Some too-clever-by-half agenda-peddlers have even said that Savarkar advocated eating beef, conveniently throwing the context again in the dustbin. He was talking of extreme situations.
If a fortified city of the Hindu nation was under siege and was running out of rations, then rather than dying of starvation and surrendering, he believes it would be better to slaughter cows, use their flesh as food, to fight and defeat the enemy.
According to Savarkar, sacrificing the cow was acceptable in national interest.

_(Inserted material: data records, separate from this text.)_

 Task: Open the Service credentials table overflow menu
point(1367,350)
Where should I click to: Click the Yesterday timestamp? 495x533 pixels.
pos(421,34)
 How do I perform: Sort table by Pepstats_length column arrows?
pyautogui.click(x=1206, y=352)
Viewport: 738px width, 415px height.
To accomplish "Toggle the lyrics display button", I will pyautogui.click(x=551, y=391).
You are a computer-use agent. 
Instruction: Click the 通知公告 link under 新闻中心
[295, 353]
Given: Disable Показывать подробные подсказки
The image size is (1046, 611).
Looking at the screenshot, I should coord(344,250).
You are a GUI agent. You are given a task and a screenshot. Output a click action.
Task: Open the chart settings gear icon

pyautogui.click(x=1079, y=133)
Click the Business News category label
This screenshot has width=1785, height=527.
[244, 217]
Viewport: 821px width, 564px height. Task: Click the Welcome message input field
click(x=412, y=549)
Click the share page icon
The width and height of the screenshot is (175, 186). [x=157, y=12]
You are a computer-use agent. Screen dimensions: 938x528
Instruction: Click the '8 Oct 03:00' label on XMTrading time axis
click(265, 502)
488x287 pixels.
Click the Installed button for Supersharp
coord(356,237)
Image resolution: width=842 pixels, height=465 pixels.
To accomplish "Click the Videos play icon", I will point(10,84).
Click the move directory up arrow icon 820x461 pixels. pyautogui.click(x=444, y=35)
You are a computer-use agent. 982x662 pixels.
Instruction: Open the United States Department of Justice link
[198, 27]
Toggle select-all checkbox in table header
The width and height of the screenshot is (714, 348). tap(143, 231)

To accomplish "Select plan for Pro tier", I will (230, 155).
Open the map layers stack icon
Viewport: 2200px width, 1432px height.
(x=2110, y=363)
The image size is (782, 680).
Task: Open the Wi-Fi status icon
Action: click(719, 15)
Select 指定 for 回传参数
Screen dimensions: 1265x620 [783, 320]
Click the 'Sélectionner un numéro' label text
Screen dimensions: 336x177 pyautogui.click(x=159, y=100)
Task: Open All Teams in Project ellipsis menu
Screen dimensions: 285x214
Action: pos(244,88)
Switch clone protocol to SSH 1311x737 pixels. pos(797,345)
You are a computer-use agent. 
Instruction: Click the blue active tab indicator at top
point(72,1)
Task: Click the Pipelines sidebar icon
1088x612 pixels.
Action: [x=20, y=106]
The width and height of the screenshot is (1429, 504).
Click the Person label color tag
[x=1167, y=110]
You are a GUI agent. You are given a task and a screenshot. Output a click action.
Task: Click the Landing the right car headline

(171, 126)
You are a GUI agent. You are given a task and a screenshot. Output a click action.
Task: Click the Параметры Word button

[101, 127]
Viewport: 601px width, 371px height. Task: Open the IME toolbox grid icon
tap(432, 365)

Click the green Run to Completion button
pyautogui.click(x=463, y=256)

He cited examples of Indians kings who would capitulate in front of foreign invaders whenever the latter threatened to harm the cows, temples or Brahmins.
“Foolishness led to the sacrifice of the nation for the sake of a few cows and Brahmins and temples,” he said.
Savarkar was forthright and unwavering in his views. It will serve us all well if we attempt to understand why he said the things that are being gleefully misused by the media. Quoting him without context is a disservice to his memory and will not work in this day of social media awareness.
Arihant Pawariya is Senior Editor, Swarajya.